Real-time data, providing fire location and fire spread information, is collected by the unmanned aerial systems Flyeye, designed by WB GROUP, a technology concern from Poland, partly owned by the Polish Development Fund.
The Flyeye UAVs are also helping the National Guard of Ukraine to monitor the Chernobyl Nuclear Power Plant Zone of Alienation. They have been used to detect the seats of fire during the fires extinction, as well as for the surveillance of the area after the fire elimination.
FlyEye is flying over the Biebrza National Park
Wildfires are ripping through Poland’s largest national park. Around 6,000 hectares of the Biebrza National Park are currently in flames as hundreds of firefighters attempt to get the blazes under control. As the terrain is extremely difficult to reach, such a vast area can be monitored only from the air.
The fire brigades in Poland are not supplied with the modern airborne systems to monitor vast areas in the country; the trained FlyEye operators from the Polish Territorial Defence Forces work together with the firefighters to prevent the fire spread with use of the advanced observation unmanned vehicles. The UAVs are equipped with a thermal camera that provide information about the precise fire location which enables the fire brigades to extinguish it.
In the case of a natural disaster of such magnitude, the effective cooperation of the fire brigades and the Territorial Defence Forces is crucial to craft an effective, coordinated response to emergencies by achieving an adequate information management.

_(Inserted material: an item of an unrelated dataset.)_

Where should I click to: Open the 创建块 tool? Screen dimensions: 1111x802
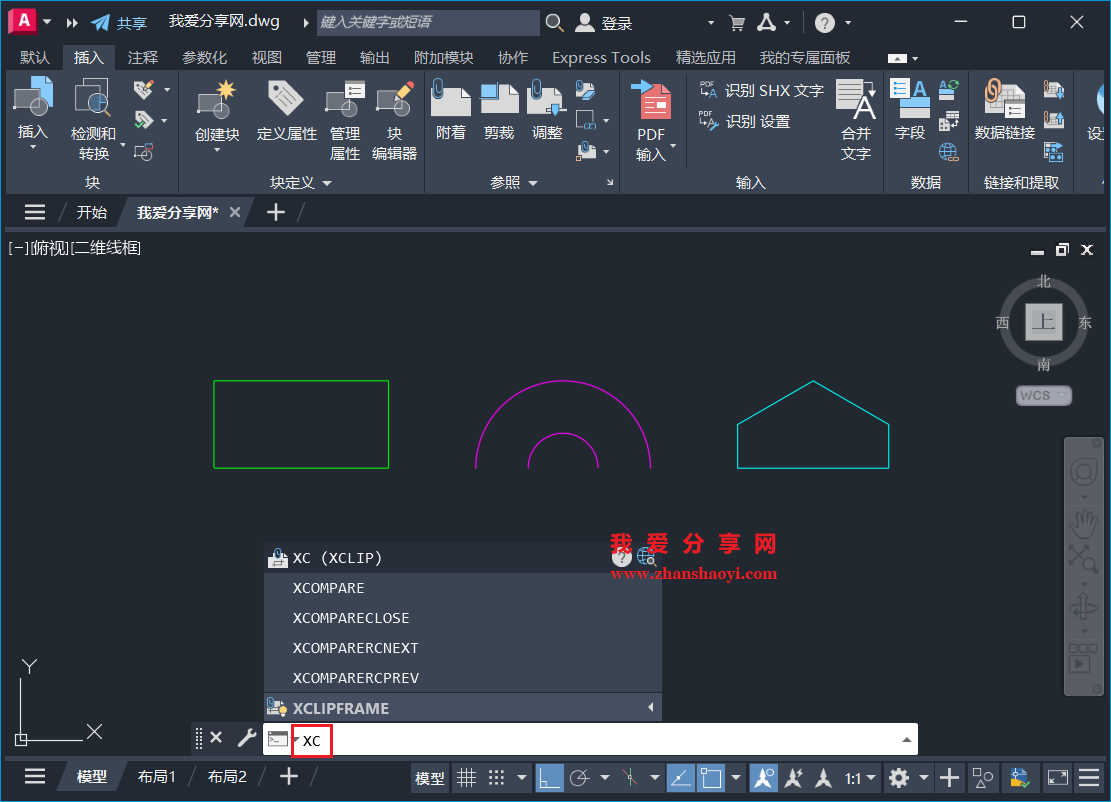[216, 113]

Firstly, the FlyEye operators receive the information about a high threat area from a fire brigade member assigned to their team. Then, they deploy the unmanned aerial system to monitor the indicated terrain and provide the firefighters with the precise location of the seats of fire. In addition, the operators also indicate the fire spread direction.
The real-time data supplied by the FlyEye UAV not only helps prevent large-scale natural disasters by locating and detecting fires, but also significantly improves the safety of firefighters taking part in the rescue operations.

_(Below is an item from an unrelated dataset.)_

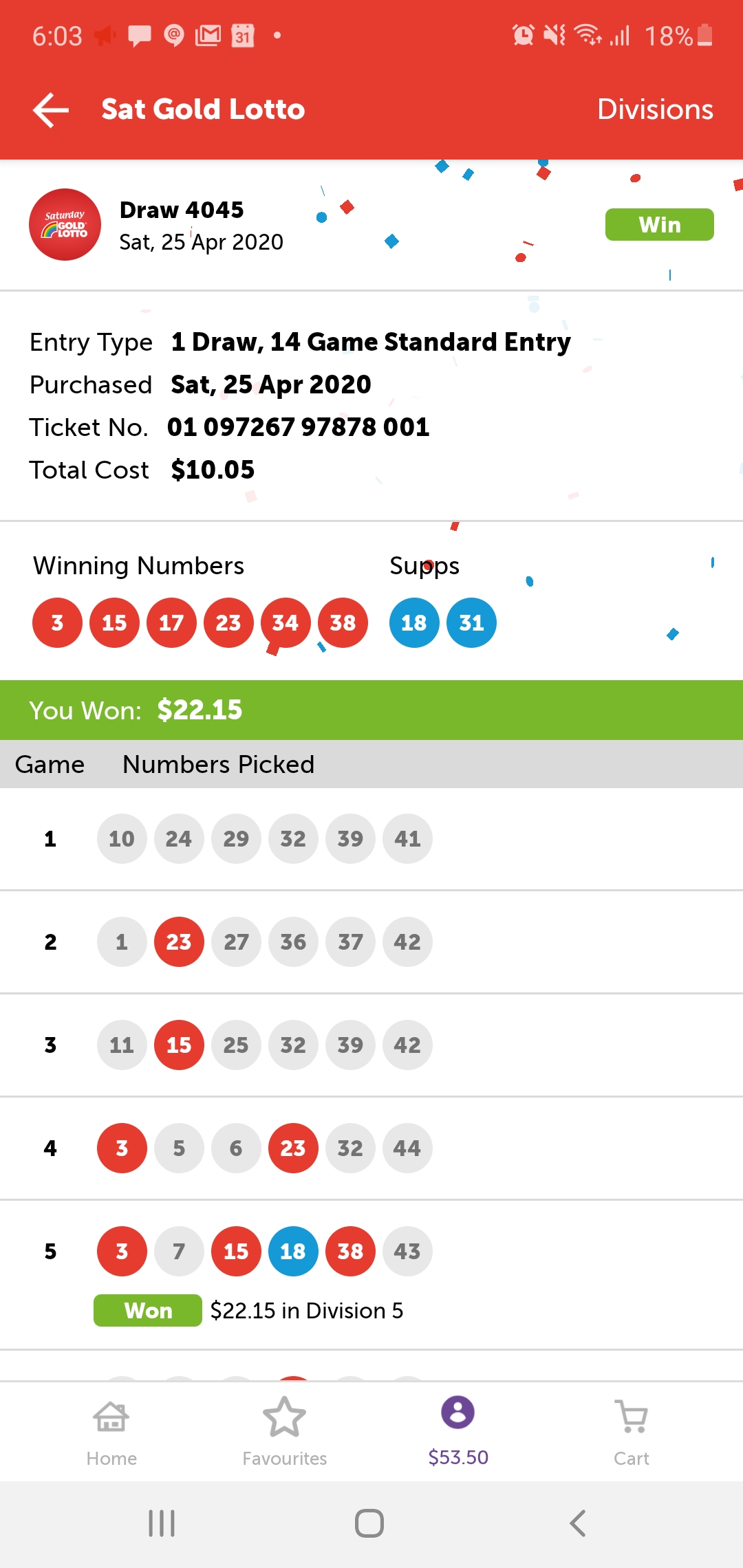Screen dimensions: 743x1568
Task: Open the Divisions page
Action: click(655, 110)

FlyEye in the Chernobyl Exclusion Zone
On April 21st 2020, the National Guard of Ukraine has announced that the FlyEye unmanned systems were monitoring the Chernobyl Nuclear Power Plant Zone of Alienation around the site of the Chernobyl nuclear reactor disaster. The system’s task is to detect people who illegally enter the Exclusion Zone.
Wind-whipped wildfires have recently raged perilously close to the exclusion zone at Chernobyl, while hundreds of firefighters were working to extinguish fires. The Polish unmanned systems have been used to locate the seats of fire in proximity of the closed Chernobyl nuclear power plant.
The Ukrainian authorities attribute the cause of fire to deliberate actions of villagers; consequently, the FlyEye unmanned systems help the National Guard of Ukraine to monitor the zone. The thermal camera mounted on the platform enables operators to locate intruders who are moving around the area.
Several FlyEye unmanned observation systems have been delivered to various military units and the National Guard in Ukraine.